Le socialiste hollandais Frans Timmermans, premier vice-président de la Commission européenne, chargé de l’Amélioration de la législation, des Relations inter-institutionnelles, de l’État de droit et de la Charte des droits fondamentaux, aurait aimé que le ministre des Affaires étrangères polonais Witold Waszczykowski vienne lui donner des éclaircissements sur la réforme de la justice dont le Parlement débattait cette semaine à Varsovie. Le Polonais a très justement répondu au Néerlandais qu’il n’avait pas à lui donner des éclaircissements sur des projets de loi débattus par le Parlement polonais souverain.

Donald Tusk, le président du Conseil européen, qui n’est plus Premier ministre de son pays depuis deux ans, souhaitait parler de la question avec le président de la République de Pologne Andrzej Duda. Duda a répondu à Tusk qu’il n’avait pas à discuter non plus avec lui, la question de la réforme de la justice en Pologne n’étant pas à l’ordre du jour du Conseil européen.
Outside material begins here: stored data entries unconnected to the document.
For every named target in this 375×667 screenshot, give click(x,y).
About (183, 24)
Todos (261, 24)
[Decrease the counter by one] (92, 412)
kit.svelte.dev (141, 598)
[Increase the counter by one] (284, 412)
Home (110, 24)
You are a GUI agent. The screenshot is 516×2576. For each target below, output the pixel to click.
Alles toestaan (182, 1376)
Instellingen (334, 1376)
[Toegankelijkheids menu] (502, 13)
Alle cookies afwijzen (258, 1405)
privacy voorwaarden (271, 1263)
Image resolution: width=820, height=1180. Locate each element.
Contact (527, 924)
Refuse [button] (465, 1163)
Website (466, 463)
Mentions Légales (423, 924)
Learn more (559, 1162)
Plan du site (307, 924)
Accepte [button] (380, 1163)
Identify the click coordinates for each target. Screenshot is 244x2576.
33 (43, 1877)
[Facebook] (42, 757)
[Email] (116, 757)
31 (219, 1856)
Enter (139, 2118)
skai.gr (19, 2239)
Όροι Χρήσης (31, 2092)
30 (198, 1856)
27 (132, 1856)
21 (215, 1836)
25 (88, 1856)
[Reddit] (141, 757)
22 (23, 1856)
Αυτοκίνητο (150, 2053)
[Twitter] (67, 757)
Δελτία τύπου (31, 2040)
Donald Tusk, dont ont dit qu’il a accepté ce job à Bruxelles parce qu’il est moins prenant et bien mieux payé que celui qu’il avait à Varsovie (et peut-être aussi parce qu’il commençait à traîner pas mal de casseroles dans son pays : enquête bâclée sur la catastrophe de Smolensk, affaires de corruption…), semble oublier que si le poste de « président de l’Europe » est mieux payé que celui de président des États-Unis, sur le plan des compétences et des responsabilités, ce n’est rien de plus qu’un boulot d’assistant du conseil d’administration de l’Union européenne.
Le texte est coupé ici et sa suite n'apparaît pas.